** TASK TO CARRY OUT **
Exact copies are required of the lines from the line containing "Where should I click to: Select the" through the final line of the listing, both included, and of no other lines.

** SOURCE DATA **

○ ○ ○

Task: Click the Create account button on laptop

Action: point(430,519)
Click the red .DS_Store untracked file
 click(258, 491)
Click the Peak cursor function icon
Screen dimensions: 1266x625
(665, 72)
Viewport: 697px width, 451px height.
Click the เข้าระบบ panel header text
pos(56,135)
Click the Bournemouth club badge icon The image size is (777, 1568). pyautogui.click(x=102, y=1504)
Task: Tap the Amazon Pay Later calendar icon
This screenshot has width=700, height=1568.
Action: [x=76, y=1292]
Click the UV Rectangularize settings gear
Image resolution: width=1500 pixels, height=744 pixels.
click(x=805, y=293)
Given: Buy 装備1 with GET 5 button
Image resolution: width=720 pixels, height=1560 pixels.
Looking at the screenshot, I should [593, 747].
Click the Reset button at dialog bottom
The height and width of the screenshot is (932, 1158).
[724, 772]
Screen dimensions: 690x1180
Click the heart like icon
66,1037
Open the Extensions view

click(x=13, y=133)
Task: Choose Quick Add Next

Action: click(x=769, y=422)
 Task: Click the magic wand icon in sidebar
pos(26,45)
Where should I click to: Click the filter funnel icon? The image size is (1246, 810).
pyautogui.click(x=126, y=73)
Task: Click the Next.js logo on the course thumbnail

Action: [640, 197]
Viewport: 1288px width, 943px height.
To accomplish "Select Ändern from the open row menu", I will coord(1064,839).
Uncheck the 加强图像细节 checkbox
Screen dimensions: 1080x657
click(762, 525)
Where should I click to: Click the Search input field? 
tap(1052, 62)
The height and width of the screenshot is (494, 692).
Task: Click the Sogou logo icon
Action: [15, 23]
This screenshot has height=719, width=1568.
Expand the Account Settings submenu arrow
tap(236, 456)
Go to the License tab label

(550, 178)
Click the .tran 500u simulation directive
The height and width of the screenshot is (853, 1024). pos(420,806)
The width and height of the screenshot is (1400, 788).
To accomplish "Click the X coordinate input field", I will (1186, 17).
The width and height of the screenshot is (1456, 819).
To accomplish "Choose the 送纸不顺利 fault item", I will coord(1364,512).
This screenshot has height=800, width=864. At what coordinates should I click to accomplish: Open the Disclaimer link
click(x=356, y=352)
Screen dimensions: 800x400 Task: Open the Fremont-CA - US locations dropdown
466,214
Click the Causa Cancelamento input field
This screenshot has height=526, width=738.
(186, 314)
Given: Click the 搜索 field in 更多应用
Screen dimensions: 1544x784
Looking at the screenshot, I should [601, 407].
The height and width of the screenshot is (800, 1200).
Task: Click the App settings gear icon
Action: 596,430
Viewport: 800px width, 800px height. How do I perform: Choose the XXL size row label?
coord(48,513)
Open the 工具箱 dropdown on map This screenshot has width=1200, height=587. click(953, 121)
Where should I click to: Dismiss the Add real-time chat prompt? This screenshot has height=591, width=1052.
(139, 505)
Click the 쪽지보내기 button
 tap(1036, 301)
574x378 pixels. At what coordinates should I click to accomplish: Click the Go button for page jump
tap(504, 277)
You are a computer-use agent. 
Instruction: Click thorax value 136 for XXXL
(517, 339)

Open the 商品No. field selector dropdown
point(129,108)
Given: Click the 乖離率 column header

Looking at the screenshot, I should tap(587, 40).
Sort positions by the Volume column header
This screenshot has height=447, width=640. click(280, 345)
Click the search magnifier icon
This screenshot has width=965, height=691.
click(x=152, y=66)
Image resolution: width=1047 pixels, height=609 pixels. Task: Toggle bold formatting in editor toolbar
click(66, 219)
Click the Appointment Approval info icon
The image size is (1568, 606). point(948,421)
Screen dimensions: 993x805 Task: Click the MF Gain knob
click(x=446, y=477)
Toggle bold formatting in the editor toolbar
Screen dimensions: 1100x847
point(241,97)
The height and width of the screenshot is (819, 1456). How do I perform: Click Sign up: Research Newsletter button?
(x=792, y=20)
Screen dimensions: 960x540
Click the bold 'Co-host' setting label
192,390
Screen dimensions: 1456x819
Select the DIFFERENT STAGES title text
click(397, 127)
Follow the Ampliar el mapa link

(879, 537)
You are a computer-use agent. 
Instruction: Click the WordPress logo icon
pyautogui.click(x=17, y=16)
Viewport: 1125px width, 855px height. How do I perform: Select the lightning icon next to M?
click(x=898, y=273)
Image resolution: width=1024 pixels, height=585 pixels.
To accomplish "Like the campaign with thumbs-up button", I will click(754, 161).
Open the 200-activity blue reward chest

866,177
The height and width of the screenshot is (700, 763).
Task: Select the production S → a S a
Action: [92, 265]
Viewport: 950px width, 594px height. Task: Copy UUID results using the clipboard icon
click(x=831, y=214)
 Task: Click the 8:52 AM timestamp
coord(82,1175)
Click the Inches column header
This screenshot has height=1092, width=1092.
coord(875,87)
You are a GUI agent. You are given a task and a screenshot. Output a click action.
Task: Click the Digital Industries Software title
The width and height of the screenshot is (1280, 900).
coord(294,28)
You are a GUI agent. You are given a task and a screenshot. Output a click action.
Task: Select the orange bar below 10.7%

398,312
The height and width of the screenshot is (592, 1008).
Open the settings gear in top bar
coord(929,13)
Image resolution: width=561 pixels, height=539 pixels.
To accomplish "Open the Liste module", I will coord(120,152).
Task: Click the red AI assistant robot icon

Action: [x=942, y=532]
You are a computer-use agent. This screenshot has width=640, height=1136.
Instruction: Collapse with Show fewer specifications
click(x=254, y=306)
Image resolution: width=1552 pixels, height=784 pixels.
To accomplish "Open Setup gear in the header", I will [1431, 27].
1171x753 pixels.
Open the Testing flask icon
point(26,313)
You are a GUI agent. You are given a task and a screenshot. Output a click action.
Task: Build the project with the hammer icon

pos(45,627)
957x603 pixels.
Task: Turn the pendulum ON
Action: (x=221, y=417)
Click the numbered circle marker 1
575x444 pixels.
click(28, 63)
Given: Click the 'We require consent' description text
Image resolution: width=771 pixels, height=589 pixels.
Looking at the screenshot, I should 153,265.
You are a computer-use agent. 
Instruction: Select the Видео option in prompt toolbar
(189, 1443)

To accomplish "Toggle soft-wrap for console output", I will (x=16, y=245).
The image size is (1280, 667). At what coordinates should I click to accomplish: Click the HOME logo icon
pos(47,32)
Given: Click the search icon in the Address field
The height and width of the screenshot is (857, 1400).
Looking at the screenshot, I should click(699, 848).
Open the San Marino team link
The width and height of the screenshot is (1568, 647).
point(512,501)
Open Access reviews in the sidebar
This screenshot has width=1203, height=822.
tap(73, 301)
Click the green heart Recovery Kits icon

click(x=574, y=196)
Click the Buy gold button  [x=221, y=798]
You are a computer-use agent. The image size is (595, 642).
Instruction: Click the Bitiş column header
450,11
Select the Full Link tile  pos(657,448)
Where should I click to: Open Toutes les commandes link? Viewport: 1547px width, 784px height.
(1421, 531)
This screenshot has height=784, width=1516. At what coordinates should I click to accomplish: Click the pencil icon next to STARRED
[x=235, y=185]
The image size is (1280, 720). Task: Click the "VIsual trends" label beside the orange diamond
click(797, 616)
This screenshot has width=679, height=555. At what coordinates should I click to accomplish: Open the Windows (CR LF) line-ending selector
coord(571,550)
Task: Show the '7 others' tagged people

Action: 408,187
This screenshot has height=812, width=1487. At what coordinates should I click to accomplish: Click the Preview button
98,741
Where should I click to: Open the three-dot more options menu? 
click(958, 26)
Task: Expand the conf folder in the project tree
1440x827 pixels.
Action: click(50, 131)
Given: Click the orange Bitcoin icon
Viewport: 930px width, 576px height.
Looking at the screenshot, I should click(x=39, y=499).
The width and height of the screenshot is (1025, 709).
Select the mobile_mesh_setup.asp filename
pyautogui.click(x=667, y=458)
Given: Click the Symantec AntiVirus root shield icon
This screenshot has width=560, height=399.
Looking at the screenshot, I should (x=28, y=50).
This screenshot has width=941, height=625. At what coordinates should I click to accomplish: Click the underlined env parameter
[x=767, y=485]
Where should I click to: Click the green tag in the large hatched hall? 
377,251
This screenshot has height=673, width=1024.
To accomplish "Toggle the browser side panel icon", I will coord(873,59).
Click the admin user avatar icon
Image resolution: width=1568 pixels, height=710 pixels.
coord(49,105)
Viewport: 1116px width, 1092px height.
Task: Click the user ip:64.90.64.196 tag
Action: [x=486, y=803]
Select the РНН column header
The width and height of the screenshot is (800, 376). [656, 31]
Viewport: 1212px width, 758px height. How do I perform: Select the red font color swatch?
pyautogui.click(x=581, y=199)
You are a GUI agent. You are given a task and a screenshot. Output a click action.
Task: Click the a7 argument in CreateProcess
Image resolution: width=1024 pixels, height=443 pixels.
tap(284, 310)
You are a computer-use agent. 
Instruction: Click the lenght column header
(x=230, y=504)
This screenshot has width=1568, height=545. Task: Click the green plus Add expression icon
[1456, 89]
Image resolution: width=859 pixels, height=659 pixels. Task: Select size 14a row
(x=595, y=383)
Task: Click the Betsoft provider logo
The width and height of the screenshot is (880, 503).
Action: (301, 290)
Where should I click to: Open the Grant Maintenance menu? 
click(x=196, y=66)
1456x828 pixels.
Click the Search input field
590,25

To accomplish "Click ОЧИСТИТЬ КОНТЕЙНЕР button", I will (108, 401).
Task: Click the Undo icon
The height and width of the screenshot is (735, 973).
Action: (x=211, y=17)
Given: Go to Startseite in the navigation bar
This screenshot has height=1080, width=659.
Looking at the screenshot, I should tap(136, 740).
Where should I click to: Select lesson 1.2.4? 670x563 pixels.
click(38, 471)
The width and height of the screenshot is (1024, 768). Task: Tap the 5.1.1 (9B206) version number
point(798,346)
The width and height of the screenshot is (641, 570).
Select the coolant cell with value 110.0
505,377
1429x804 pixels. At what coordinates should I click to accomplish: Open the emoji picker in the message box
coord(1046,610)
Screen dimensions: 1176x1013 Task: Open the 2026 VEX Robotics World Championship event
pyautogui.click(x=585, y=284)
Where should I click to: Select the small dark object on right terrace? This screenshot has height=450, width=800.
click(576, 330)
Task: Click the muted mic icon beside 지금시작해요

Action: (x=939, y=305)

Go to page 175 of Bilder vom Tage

○ ○ ○

** WRITTEN RESPONSE **
Where should I click to: Select the small dark object on right terrace? This screenshot has height=450, width=800.
click(576, 330)
Task: Click the muted mic icon beside 지금시작해요

Action: (x=939, y=305)

Go to page 175 of Bilder vom Tage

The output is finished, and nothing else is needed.